Further on, the author mentions the dangers or this kind of programming that is not fully predictable.
Philosophy professor Samir Chopra has discussed the dangers of such opaque programs in his book A Legal Theory for Autonomous Artificial Agents, stressing that their autonomy from even their own programmers may require them to be regulated as autonomous entities.

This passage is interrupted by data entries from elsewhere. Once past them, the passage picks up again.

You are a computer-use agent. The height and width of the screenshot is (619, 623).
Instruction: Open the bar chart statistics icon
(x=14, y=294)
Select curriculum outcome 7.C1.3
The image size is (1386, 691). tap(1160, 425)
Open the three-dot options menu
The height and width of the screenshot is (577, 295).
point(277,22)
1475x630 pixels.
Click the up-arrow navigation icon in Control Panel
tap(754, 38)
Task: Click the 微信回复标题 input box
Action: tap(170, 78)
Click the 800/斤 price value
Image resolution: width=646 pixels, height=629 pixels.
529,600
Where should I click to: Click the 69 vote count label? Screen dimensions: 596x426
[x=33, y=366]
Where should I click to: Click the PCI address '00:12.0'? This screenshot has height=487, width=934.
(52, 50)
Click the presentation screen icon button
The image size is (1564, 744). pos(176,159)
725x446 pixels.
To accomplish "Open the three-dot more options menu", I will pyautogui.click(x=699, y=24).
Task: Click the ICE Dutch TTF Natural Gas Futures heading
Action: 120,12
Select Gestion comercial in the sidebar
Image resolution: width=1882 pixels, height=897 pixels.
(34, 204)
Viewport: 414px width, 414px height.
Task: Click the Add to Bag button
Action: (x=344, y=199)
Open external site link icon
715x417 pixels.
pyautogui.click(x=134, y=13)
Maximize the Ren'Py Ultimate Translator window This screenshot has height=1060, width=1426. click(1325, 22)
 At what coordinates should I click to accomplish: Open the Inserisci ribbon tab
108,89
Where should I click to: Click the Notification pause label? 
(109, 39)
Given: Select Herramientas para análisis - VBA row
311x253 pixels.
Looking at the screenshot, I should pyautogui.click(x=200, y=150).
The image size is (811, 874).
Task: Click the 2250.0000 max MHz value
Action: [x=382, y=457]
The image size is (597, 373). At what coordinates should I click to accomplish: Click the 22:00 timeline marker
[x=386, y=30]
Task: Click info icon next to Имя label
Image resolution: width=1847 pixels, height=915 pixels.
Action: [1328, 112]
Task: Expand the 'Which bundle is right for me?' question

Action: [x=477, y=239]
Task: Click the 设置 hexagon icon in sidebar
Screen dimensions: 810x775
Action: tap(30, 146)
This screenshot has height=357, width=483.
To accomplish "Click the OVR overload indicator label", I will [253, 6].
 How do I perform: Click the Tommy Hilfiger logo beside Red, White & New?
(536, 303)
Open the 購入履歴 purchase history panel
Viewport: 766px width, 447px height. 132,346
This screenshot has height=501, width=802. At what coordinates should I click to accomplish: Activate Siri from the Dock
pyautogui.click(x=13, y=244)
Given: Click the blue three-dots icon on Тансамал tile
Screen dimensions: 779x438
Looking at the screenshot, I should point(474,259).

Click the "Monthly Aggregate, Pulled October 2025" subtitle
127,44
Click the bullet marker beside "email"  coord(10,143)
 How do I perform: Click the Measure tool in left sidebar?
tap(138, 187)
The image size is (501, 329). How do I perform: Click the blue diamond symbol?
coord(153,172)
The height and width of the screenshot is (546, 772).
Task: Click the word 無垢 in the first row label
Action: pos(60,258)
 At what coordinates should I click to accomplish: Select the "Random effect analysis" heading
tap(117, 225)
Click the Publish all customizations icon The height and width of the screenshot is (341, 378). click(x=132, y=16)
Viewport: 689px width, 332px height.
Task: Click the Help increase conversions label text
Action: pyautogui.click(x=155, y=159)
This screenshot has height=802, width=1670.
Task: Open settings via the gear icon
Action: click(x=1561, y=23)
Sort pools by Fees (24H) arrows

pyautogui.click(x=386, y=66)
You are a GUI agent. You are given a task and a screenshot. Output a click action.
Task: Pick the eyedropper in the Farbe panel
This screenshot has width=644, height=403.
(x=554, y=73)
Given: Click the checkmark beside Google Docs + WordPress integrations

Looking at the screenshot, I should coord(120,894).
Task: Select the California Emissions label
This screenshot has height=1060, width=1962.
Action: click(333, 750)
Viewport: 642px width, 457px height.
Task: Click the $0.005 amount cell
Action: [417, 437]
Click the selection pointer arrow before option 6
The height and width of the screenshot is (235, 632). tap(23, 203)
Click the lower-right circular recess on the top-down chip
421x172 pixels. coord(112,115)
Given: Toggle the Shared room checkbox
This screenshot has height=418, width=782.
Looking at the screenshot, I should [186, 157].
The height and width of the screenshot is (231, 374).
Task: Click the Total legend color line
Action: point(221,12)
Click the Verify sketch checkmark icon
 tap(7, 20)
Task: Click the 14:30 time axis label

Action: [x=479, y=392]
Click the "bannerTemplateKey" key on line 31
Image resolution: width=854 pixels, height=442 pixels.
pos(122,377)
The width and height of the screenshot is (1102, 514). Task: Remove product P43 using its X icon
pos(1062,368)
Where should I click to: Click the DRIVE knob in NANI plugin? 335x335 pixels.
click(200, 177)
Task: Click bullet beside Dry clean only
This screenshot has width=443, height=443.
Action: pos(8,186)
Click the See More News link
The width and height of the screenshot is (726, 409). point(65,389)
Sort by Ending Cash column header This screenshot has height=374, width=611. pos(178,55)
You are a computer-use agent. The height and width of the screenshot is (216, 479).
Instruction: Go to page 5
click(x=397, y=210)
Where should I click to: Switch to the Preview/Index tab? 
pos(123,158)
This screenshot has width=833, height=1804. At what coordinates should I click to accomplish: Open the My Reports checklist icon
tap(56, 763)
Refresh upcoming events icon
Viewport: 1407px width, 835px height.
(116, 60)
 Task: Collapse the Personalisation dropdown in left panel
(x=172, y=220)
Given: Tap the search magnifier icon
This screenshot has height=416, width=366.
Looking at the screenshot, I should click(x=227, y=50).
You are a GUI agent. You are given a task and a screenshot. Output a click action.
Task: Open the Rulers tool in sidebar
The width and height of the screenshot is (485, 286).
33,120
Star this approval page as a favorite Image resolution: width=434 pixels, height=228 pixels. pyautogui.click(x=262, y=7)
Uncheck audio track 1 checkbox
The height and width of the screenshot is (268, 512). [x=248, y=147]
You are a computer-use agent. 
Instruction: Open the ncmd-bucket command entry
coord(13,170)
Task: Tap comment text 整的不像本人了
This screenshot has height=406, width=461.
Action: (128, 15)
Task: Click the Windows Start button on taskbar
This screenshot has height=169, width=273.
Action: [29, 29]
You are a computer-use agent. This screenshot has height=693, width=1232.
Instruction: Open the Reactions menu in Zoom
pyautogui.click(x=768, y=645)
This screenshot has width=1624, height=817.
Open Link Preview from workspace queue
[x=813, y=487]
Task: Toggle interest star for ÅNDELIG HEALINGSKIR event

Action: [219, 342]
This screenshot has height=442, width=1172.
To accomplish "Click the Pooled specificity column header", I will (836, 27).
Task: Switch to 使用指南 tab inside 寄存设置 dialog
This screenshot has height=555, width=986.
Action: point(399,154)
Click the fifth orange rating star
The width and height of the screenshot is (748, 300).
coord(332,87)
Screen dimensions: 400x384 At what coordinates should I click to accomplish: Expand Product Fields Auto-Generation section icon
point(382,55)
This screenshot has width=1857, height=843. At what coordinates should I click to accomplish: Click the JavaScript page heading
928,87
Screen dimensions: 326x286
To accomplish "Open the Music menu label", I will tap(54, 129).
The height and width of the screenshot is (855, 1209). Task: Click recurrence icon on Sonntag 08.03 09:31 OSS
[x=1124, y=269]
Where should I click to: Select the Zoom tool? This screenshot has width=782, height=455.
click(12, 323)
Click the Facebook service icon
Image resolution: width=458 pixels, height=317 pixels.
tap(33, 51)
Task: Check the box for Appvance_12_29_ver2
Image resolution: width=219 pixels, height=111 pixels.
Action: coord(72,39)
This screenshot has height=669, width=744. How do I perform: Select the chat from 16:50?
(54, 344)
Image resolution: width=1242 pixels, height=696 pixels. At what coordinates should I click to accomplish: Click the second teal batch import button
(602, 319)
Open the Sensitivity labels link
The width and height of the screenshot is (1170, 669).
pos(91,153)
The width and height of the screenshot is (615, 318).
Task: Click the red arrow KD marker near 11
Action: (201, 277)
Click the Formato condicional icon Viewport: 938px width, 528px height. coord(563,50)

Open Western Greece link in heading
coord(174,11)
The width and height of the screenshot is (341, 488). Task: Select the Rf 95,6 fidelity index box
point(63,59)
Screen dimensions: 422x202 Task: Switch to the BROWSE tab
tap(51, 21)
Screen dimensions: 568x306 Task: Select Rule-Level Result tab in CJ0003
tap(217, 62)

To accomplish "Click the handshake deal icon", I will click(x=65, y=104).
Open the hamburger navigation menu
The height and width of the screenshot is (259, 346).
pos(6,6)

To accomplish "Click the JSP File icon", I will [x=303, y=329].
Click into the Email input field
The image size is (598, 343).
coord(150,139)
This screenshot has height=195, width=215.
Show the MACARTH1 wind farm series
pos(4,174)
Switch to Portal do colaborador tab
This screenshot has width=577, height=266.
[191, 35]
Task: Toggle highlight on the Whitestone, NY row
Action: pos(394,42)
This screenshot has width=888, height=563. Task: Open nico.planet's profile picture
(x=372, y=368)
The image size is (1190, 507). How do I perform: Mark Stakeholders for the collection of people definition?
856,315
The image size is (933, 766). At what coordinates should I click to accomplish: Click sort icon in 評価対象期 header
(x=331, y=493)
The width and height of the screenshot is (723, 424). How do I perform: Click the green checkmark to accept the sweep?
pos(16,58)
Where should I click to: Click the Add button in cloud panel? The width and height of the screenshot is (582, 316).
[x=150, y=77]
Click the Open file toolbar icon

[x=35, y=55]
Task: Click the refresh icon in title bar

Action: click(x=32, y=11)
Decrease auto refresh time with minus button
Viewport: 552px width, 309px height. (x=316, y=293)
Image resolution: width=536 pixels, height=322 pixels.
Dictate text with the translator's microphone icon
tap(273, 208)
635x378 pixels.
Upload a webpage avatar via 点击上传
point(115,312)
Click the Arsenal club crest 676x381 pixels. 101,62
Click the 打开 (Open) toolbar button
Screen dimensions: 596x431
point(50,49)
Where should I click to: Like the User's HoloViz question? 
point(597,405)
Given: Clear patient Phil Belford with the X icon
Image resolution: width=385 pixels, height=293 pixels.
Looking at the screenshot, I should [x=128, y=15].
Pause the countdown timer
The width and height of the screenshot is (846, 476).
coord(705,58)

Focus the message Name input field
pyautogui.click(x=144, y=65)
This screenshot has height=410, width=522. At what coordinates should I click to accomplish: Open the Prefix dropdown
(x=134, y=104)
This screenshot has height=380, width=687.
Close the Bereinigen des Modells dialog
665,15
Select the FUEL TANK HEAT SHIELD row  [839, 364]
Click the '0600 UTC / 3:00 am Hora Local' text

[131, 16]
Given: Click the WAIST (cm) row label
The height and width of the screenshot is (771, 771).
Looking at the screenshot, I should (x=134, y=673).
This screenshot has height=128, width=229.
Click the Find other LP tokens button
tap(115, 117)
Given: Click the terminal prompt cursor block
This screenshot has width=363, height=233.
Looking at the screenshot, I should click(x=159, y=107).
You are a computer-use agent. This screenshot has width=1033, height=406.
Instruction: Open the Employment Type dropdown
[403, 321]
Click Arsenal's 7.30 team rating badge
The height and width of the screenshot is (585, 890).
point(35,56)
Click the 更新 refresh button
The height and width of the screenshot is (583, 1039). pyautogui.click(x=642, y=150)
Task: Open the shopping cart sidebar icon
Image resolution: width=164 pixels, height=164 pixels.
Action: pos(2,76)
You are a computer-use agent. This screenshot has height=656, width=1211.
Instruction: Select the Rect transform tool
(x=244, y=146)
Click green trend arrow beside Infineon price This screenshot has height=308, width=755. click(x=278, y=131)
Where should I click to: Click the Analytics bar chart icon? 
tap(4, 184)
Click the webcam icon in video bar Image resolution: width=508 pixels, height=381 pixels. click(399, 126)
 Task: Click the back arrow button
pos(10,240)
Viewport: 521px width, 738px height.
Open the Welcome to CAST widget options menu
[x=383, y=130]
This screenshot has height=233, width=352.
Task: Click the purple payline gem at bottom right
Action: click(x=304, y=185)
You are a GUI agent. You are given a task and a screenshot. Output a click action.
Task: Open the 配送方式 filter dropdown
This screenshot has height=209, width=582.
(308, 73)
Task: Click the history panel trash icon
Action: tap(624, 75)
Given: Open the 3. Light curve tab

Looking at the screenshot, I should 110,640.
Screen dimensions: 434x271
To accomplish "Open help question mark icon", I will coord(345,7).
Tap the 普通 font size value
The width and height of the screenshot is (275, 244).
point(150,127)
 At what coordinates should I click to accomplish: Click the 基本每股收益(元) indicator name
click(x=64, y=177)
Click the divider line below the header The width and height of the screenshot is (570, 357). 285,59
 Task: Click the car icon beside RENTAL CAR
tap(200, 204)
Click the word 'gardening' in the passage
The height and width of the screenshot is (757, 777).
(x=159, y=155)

Chopra sees these algorithms as autonomous entities. They may be unpredictable, but till now there is no will or conscious choice to go one path instead of another. Programs are being told to maximize a particular benefit, and how to measure that benefit is a calculated by a human written function. Now as time goes by, and technological advances go their way, I can easily see that the benefit function could include certain feedback the program gets from ‘real world’ that could make the behavior of the algorithm still more unpredictable than now. At that point we can think of algorithms that can evaluate or ‘choose’ to be on the regulated side.. or not? Will it reaches the point of them having a kind of survival instinct? Where it may lead that…we’ll know it soon enough.